Eloquente come il titolo dell’album Process possa considerarsi quello di sacrificio e costanza, che gli hanno permesso di ritagliarsi un importante spazio nel campo dell’r&b che abbraccia la versione soulful dell’elettronica. Il suo album di debutto arriva come un completamento di ciascuna delle sue fasi di crescita, scandagliando stavolta ancora più a fondo nell’intimità che avevamo già modo di poter notare come sua qualità di spicco. La forza di attendere è qualcosa non di poco conto nel mercato musicale odierno: Sampha ha realizzato step dopo step un arricchimento artistico che sembra completarsi alla perfezione nella sua opera di debutto, una sfida che adesso valeva la pena affrontare per chiudere un primo, lungo, cerchio.

I desideri, gli amori, i ricordi e le paure sono raccontate tutte in una cornice che si muove dalle atmosfere soul a quelle più dancefloor ricche di contaminazioni. Plastic 100° C apre il disco con l’energia di una ritmica dub affievolita dalla dolcezza delle linee vocali, Blood On Me e Kora Sings proseguono più vigorosamente in una forma breakbeat ancora magistralmente condita di armonia e intuizioni melodiche, su cui continua a spiccare la voce. (No One Knows Me) Like The Piano – singolo di lancio – torna improvvisamente sulla terra, in una struggente poesia dedicata all’infanzia e all’amore per la madre, scomparsa negli anni della realizzazione dell’album. Stessi contorni per Take Me Inside e Timmy’s Prayer, confessioni jazz e chillwave con protagonista l’incredibile trasporto che la sensibilità della voce genera. Under e Incomplete Kisses, brani dai vividi richiami anni ’80, mantengono un flow a metà tra soul e hip-hop, mentre i picchi sperimentali sono rappresentati dall’elettronica di Reverse Faults e l’ambient in What Shouldn’t I Be?, quasi un omaggio a Eno e James Blake, tra le righe.
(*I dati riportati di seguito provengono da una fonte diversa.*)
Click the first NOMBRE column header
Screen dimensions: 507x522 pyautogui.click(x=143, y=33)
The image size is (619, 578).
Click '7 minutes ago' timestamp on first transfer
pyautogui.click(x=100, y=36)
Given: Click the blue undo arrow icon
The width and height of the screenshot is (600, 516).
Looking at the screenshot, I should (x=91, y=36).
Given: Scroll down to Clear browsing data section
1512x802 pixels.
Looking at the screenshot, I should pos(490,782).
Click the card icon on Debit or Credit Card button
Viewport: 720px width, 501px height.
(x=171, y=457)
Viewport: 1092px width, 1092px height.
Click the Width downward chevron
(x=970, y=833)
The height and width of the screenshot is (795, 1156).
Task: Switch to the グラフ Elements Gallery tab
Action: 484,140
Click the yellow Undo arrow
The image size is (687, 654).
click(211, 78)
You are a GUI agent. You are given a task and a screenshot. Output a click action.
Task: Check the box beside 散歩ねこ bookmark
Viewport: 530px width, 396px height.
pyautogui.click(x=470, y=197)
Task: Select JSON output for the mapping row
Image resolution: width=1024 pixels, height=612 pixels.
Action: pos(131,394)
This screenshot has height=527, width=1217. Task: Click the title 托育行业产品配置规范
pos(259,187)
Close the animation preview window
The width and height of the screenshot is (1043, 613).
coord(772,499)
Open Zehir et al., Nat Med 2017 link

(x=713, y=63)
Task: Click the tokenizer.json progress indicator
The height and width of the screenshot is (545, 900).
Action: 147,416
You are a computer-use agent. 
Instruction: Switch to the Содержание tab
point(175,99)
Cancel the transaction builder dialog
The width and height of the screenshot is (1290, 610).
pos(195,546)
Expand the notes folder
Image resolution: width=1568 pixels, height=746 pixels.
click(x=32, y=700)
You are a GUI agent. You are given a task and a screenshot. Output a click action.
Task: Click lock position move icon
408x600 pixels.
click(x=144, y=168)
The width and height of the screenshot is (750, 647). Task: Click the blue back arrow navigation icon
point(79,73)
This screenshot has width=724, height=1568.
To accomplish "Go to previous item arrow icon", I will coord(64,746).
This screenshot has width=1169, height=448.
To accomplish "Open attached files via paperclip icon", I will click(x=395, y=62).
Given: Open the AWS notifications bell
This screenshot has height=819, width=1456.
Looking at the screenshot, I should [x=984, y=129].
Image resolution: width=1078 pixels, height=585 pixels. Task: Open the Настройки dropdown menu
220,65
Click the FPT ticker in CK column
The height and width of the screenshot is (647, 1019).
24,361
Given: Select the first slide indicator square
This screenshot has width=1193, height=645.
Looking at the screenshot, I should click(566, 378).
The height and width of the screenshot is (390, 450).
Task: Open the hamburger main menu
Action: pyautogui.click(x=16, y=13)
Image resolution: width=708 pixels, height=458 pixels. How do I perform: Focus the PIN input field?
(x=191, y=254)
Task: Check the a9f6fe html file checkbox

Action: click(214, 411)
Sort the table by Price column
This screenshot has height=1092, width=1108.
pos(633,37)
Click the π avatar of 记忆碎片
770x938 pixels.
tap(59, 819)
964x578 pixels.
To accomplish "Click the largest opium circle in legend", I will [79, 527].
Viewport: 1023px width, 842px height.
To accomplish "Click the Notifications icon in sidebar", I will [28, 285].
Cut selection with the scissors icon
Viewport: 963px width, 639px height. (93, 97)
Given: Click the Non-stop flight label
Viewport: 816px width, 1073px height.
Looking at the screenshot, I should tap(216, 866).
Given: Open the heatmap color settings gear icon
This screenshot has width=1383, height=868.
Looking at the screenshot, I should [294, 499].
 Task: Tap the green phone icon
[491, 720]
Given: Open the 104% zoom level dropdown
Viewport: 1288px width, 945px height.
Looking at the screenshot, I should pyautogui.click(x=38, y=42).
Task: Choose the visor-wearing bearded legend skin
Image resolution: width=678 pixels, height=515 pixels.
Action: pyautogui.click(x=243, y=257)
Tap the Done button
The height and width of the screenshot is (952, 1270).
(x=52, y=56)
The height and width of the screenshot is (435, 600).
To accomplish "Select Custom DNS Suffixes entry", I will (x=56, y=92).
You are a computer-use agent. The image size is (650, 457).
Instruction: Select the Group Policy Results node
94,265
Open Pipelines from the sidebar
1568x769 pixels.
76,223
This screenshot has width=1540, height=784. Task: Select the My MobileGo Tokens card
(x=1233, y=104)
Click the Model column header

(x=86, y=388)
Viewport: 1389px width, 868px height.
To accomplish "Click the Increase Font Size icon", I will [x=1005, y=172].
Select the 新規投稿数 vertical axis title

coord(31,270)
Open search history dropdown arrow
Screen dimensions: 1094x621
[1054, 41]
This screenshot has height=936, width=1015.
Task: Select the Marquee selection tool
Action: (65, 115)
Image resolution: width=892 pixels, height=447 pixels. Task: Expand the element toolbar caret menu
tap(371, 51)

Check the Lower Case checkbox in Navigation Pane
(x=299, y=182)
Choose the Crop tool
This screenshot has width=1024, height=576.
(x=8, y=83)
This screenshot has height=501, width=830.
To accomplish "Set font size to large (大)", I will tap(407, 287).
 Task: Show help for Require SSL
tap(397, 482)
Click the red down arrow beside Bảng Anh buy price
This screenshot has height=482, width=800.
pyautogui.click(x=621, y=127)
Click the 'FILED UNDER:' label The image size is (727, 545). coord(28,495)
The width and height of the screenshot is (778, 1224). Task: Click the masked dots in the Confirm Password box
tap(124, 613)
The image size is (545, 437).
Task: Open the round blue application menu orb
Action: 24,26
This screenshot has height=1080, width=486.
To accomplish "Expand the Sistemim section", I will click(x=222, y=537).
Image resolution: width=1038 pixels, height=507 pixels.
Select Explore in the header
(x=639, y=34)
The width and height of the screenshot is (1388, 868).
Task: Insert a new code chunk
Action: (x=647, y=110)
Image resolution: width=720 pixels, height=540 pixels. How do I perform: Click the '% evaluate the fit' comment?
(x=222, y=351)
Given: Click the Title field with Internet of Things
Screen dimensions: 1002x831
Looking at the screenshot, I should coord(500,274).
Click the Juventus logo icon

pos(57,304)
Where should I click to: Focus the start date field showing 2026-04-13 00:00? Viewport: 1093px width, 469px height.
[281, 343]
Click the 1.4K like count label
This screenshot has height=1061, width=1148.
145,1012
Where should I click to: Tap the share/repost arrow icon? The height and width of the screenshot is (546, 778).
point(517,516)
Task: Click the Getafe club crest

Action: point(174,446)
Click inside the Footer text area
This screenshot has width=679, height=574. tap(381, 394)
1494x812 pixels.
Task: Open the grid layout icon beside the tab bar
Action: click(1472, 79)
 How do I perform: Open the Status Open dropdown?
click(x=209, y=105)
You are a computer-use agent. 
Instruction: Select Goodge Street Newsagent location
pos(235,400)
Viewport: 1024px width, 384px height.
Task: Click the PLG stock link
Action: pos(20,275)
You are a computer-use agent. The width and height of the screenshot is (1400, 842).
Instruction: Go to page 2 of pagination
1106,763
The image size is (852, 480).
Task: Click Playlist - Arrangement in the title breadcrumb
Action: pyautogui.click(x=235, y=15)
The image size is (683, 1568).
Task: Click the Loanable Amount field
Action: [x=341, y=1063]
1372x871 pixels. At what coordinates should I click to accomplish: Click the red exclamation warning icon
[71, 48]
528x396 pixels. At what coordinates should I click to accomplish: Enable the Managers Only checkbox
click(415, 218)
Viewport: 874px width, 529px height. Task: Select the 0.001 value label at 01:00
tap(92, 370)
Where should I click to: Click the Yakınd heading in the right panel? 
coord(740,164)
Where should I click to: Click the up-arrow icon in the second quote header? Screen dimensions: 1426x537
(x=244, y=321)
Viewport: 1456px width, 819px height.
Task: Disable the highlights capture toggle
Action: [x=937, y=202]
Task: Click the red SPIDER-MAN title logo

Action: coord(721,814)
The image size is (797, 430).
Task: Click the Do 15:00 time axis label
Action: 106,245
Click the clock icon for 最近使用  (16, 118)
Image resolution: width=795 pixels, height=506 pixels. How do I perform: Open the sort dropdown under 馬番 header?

Process tocca molte corde della nostra anima, sia attraverso i testi che nella composizione sonora, e l’ascolto ci parla in modo mai effimero di ognuna delle storie dietro la crescita di Sampha. La sua maturazione è arrivata ad un livello innegabilmente molto alto, trovando molte risposte nelle sensazioni – già trapelate in precedenza – relative alle sue capacità di distinguersi e consacrarsi ad alti livelli.